==== Task data
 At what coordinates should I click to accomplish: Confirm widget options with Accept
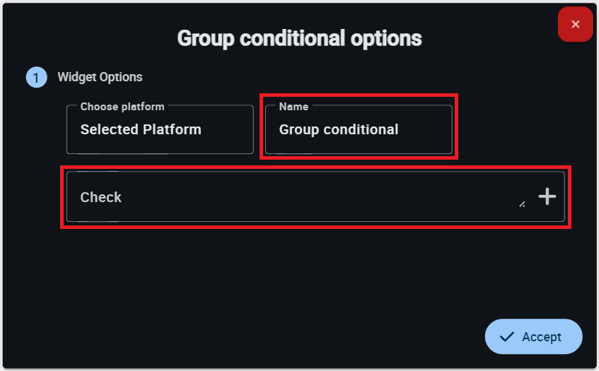click(533, 337)
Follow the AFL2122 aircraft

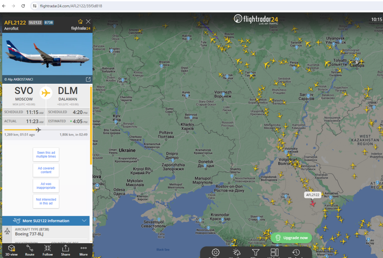(x=47, y=250)
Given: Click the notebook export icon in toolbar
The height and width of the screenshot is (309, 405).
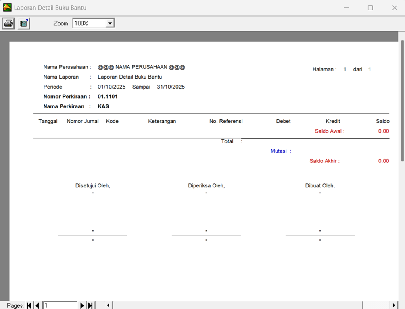Looking at the screenshot, I should pyautogui.click(x=24, y=23).
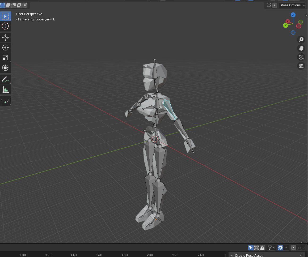308x257 pixels.
Task: Select the Cursor tool in the toolbar
Action: [x=5, y=26]
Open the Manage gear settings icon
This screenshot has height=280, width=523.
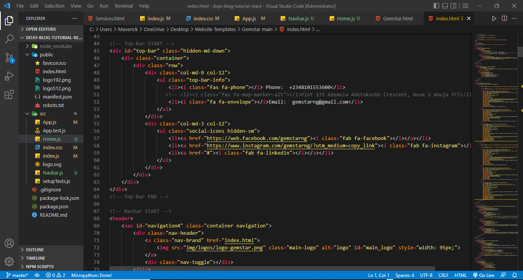[9, 262]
========
> _Requirement_: Which lines in the data above hold the string "icon"? Return each of them.

> _Task answer_:
Given: Click the notebook export icon in toolbar
Open the Manage gear settings icon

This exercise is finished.